◆ **Input for this task**:
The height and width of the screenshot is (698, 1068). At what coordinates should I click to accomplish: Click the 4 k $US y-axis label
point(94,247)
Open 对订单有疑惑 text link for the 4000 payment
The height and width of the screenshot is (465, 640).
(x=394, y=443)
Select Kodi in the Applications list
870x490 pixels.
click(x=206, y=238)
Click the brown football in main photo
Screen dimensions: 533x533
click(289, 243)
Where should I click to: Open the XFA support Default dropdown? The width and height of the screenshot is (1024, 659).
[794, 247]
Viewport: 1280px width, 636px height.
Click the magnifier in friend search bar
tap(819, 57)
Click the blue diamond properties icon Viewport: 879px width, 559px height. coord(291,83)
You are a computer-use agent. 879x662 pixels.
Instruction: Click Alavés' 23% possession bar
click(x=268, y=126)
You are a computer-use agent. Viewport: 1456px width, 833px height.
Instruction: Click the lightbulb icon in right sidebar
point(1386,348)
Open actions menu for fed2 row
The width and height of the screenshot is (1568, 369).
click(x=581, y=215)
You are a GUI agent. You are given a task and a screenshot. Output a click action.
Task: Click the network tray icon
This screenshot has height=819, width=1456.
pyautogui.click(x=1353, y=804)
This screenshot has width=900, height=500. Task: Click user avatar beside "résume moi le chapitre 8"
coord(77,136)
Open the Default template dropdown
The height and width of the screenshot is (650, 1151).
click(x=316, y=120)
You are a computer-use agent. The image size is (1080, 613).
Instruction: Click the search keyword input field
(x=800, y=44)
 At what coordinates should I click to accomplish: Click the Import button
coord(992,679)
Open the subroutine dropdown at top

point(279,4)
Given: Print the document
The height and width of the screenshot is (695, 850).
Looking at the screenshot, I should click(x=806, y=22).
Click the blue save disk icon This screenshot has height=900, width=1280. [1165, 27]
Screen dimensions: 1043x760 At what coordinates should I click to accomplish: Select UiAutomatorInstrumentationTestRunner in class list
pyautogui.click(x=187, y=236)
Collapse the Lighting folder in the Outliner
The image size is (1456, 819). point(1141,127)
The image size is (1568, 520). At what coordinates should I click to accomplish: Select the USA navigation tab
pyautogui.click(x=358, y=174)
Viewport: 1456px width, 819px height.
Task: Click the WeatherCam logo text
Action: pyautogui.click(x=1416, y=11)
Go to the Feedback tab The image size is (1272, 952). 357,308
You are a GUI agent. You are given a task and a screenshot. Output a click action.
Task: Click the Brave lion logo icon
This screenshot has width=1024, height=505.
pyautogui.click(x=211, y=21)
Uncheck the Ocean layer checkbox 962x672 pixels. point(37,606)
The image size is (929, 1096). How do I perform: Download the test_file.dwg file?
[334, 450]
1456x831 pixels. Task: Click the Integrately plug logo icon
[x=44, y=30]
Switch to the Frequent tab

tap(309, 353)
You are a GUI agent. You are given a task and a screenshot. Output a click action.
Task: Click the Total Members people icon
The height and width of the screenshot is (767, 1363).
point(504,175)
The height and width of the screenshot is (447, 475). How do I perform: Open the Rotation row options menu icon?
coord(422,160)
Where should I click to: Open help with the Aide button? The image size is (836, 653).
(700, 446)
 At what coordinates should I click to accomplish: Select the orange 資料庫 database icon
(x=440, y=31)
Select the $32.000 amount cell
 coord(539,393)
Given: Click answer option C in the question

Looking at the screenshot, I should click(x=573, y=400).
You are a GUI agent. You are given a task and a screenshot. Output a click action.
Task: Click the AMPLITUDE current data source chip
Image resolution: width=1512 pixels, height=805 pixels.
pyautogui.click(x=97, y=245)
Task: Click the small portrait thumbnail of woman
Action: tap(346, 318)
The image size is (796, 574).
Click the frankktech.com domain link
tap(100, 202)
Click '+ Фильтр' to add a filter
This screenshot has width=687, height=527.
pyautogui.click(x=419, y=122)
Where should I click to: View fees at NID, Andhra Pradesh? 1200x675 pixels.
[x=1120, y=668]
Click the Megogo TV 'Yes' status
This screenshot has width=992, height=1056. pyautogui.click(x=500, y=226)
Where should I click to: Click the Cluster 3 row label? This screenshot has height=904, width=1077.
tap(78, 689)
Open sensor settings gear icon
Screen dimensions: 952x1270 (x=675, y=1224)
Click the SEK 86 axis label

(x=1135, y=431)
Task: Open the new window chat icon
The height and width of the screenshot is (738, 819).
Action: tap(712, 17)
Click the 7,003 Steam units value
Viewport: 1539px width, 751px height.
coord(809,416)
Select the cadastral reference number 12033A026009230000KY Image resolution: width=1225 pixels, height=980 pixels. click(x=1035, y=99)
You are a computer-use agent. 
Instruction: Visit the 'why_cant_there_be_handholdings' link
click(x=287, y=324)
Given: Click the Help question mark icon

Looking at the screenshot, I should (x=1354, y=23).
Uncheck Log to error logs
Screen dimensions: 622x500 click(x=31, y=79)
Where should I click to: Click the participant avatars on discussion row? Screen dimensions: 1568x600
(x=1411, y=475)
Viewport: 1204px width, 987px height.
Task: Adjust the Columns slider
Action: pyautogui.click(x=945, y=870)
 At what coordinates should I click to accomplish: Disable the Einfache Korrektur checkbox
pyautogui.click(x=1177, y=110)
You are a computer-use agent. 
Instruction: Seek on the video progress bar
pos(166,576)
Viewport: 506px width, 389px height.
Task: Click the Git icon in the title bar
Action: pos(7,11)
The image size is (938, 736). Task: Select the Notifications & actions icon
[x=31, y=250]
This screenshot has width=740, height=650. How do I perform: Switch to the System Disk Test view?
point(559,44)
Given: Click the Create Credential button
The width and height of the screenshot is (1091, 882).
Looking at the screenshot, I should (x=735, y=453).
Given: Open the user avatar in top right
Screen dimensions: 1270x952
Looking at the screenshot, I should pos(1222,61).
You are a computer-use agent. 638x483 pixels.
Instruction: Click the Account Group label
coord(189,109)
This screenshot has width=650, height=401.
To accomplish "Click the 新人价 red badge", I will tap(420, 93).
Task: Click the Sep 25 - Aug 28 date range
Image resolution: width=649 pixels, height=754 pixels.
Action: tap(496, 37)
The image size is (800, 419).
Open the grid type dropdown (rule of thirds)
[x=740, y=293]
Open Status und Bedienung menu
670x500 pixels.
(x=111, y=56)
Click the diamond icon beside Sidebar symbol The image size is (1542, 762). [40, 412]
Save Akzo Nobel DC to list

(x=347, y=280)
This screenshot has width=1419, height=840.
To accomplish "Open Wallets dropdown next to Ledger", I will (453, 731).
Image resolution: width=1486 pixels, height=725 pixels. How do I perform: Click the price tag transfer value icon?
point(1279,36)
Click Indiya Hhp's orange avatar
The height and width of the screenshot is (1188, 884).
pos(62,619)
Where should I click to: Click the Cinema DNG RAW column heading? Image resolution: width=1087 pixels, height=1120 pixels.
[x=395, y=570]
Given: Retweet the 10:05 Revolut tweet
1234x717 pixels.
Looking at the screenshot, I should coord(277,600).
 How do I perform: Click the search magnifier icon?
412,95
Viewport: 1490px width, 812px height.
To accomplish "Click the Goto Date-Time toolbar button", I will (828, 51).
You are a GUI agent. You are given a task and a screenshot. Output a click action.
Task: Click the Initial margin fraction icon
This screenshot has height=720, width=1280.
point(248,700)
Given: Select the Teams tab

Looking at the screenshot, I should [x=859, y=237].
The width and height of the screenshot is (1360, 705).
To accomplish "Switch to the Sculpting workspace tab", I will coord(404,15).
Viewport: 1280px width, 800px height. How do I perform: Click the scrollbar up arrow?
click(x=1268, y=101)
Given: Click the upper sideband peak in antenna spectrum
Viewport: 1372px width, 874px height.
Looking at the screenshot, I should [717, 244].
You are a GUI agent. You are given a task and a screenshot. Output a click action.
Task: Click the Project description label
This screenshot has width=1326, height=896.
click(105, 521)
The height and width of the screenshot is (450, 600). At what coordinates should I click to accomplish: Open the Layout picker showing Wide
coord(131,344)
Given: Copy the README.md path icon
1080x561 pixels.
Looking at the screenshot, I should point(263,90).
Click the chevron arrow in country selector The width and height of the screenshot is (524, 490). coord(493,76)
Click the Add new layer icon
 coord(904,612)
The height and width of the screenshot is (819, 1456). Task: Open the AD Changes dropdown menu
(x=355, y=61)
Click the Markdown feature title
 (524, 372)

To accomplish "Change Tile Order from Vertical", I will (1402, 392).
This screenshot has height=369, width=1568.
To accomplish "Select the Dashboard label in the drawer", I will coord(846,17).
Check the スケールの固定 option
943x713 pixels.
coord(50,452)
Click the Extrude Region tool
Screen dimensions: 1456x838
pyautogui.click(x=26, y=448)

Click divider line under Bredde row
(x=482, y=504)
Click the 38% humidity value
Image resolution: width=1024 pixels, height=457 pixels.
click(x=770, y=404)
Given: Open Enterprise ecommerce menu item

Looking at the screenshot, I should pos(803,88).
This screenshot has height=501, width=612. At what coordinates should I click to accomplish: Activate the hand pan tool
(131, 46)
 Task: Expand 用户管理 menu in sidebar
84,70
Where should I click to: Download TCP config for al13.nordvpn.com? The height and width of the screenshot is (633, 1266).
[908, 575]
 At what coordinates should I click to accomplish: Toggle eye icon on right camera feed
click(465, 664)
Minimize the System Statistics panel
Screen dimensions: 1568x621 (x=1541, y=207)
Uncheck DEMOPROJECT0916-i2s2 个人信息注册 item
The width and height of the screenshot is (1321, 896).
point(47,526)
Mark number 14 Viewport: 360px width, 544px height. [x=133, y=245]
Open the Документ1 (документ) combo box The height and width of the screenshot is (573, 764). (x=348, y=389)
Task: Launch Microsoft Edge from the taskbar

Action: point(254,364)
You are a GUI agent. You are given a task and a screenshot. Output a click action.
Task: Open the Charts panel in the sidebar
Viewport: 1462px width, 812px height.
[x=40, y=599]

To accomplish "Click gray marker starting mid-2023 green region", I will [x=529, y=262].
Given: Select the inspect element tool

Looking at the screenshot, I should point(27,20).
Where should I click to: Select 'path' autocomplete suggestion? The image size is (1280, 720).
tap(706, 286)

◆ **Exercise goal**:
Please reproduce the listing above verbatim, starting with its first line and going on through the line that contains "point(94,247)".

◆ **Written answer**:
The height and width of the screenshot is (698, 1068). At what coordinates should I click to accomplish: Click the 4 k $US y-axis label
point(94,247)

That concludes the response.